A decade ago, teachers were the most talked about aspect of education policy and practice. Several research studies indicated that while teacher quality wasn't the only factor affecting student achievement, it was the most significant one under the control of schools. President Obama and his administration repeatedly talked about the importance of high quality teachers. And Obama’s signature grant program, Race to the Top, included selection criteria focused on teacher effectiveness and high quality pathways for aspiring educators. Due in large part to the significant funding available through Race to the Top, states across the nation passed laws and implemented programs aimed at improving training, evaluating performance, and holding educators accountable for student learning.
Read the education section of most media outlets these days, though, and you’ll find considerably less attention devoted to teacher issues. In a recent blog post, Kate Walsh—president of the National Council on Teacher Quality—noted that press coverage of teacher quality and evaluation has decreased considerably in the past five years. Not only that, but many of the states that rushed to put teacher-specific policies in place have now altered or eliminated those policies entirely.
Ohio has not been immune to these changes.
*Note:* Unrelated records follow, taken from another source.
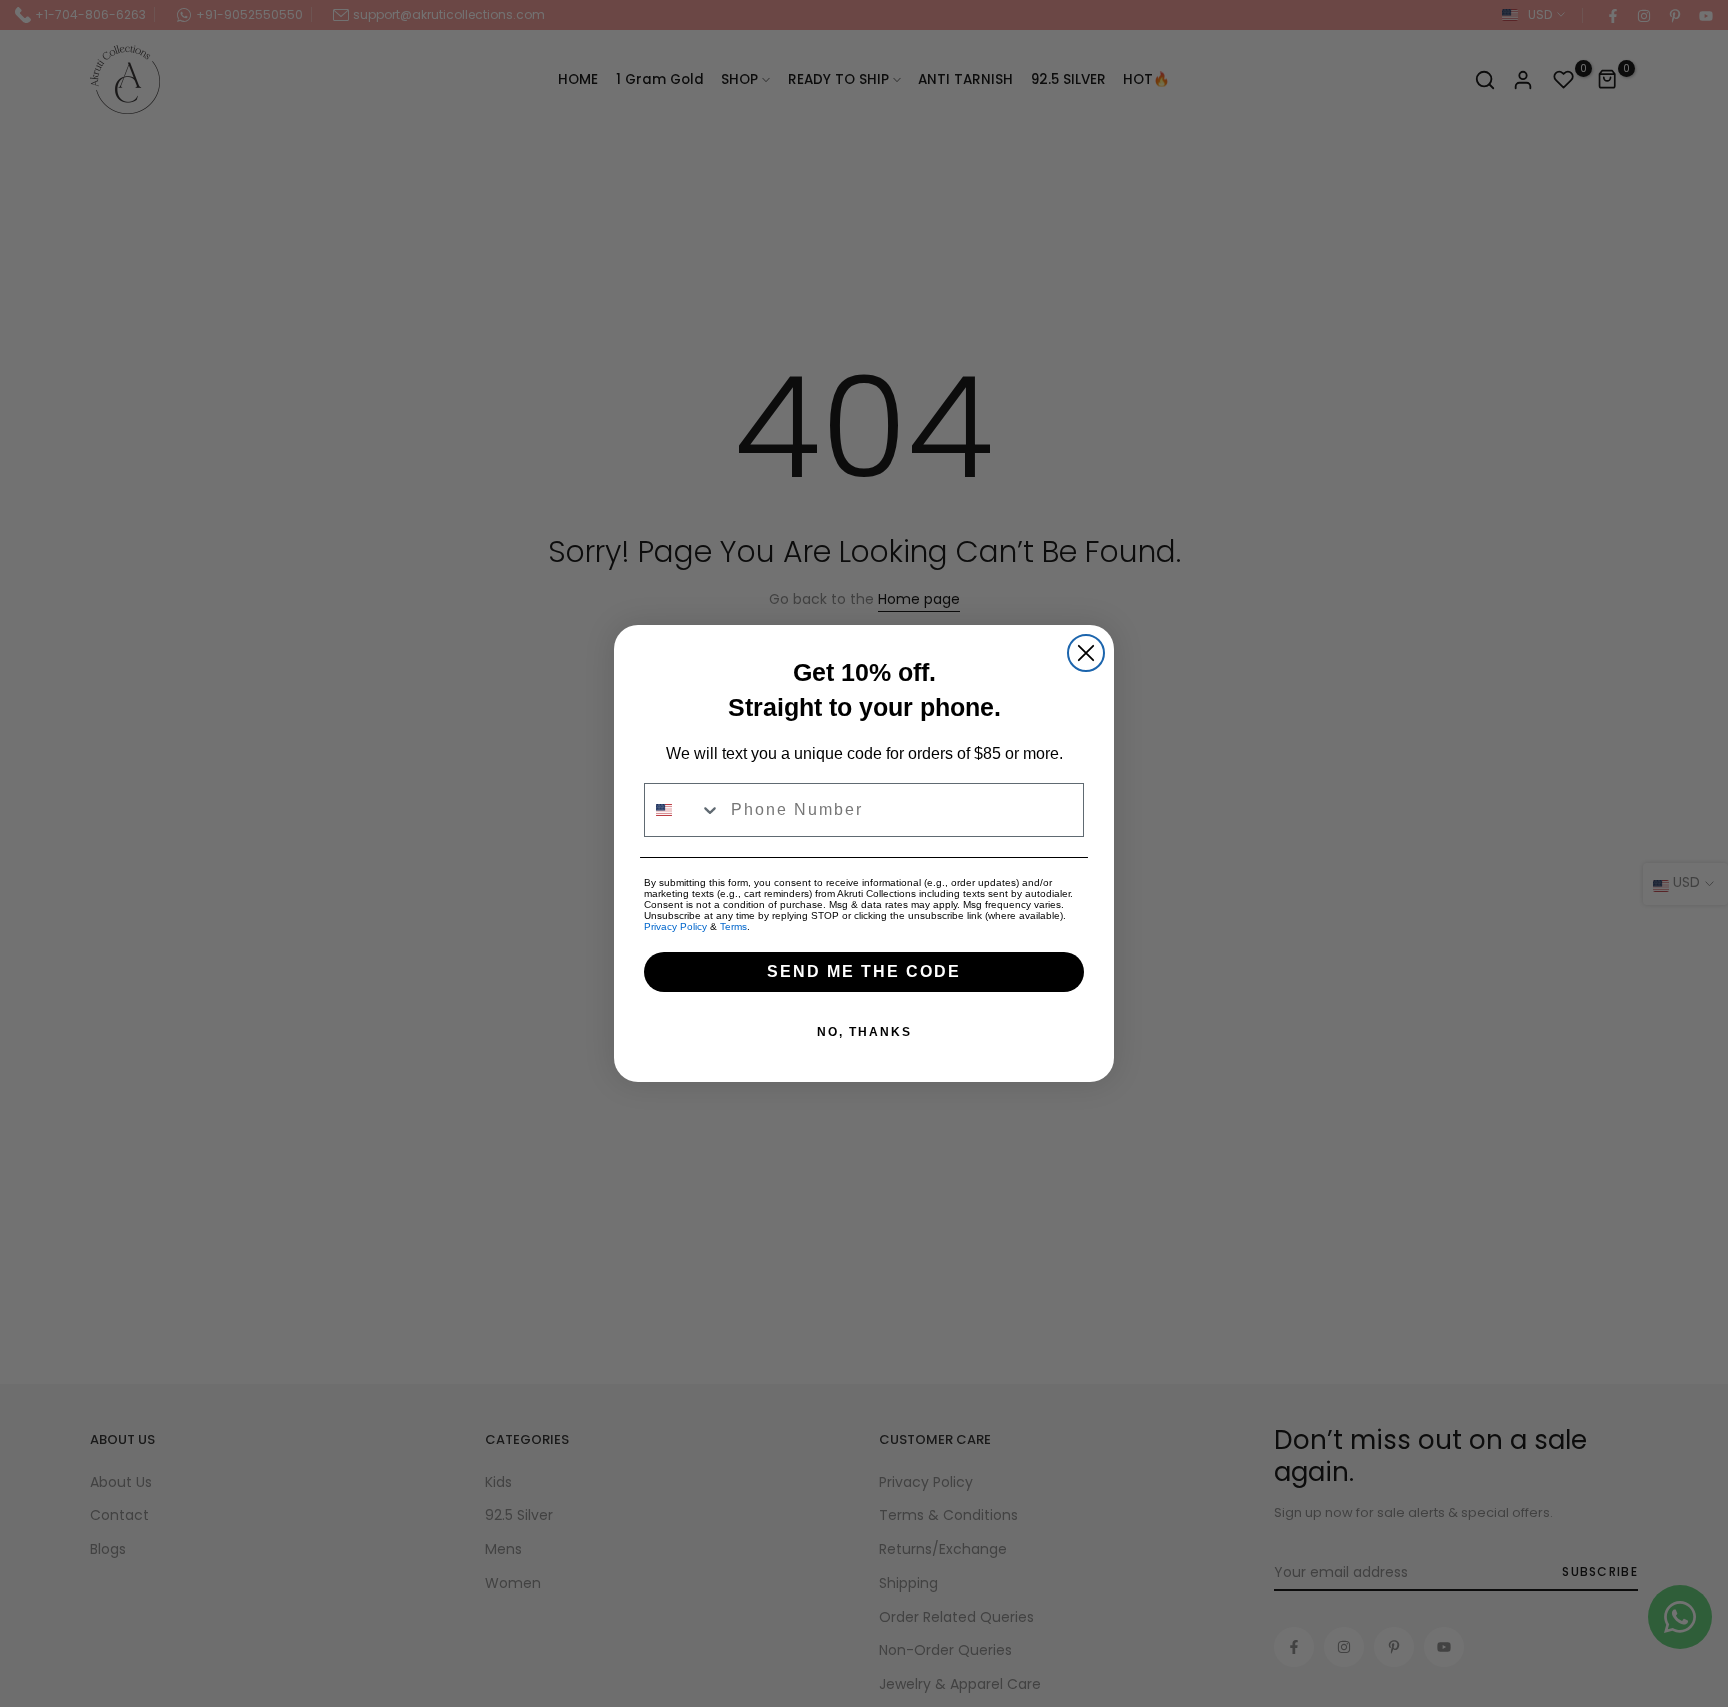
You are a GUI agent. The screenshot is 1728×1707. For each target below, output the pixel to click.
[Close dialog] (1086, 653)
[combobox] (683, 810)
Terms (733, 926)
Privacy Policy (675, 926)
In the summer of 2018, lawmakers passed Senate Bill 216, which focused on education deregulation. Among its many provisions, the legislation made some significant changes to two areas of teacher policy: licensure and evaluation. In a future piece, I’ll take a look at the changes to evaluation currently being piloted by the Ohio Department of Education (ODE). But for now, let’s focus on licensure.
To understand the impact of SB 216 on Ohio’s licensure system, a little background is needed. Federal law has required states to ensure that all public school teachers are “highly qualified” since the days of No Child Left Behind (NCLB) in the early 2000s. Being highly qualified meant having a bachelor’s degree, full state certification, and subject-area mastery, which was often determined via a content test. But when ESSA replaced NCLB in 2015, the highly qualified label went away, too. Instead, states were permitted to set their own definition for what constituted a qualified teacher.
This transfer of power back to the states is where Ohio’s SB 216 came into play—it required public school teachers to be “properly certified or licensed,” which meant they had to possess one of the state’s approved licenses. For most of the state’s traditional public school districts, this wasn’t much of a change. The vast majority of their teachers already had an acceptable Ohio license because most of them graduated from one of the state’s many preparation programs.
But when ODE announced that teachers working under long-term substitute licenses would not be considered properly certified by the state, things got sticky for charter schools. Charters often employ nontraditional teachers who have not attended a conventional training program. Because these educators enter the classroom via alternative routes, they usually work under substitute licenses until they meet state requirements for traditional or alternative licensure. Charters also use substitute licenses to place teachers into hard-to-fill grade levels or subject areas.
Substitute licenses were permitted under previous state law and were used extensively under NCLB’s highly qualified framework. But the department’s announcement meant that a good number of the state’s charter school teachers would no longer be properly certified. Even worse, SB 216 limited the length of time that someone could teach under a substitute license if they didn’t have a degree in education or a degree in the subject area in which they were teaching. So, not only were these teachers improperly certified, they were also now subject to a time limit on the license they did have.
It was possible for charters to work around the time limit placed on substitute licenses. The new law permits a district superintendent to request that the local school board approve “one or more additional subsequent semester-long periods of teaching.” Although charters have a different governance structure than traditional public schools, it stands to reason that charter leaders could also request extensions from their boards. But the changes requiring teachers to be properly certified or licensed couldn’t be worked around, and would have left dozens of schools without vital staff members who had previously been considered qualified.
Fortunately, lawmakers smartly came to the rescue in the most recent state budget. The final version eliminated the requirement for teachers in charter schools to be “properly certified and licensed.” To be clear, charter school teachers still have to be licensed. They just don’t have to be “properly certified” in specific subject areas or grade levels. With the additional flexibility of substitute licenses still in place—albeit more complicated than before—charters retained the freedom to hire qualified teachers who took non-traditional pathways to get into the classroom.
The upshot is this: Despite the serious impact these provisions would have had on dozens of schools and teachers and hundreds of students, they were barely reported on. What Kate Walsh pointed out as a nationwide trend also proved true in the Buckeye State—teacher provisions were ignored and lost in the shuffle of more controversial topics such as academic distress commissions and graduation requirements.
In short, teacher policy isn’t a big headline grabber anymore. Nowadays, most of these policies are only discussed at the local level. That’s not necessarily a bad thing, as local control is important. But the impacts and implications of teacher training, effectiveness, and accountability haven’t changed—and they’re definitely worth more attention than they’re getting.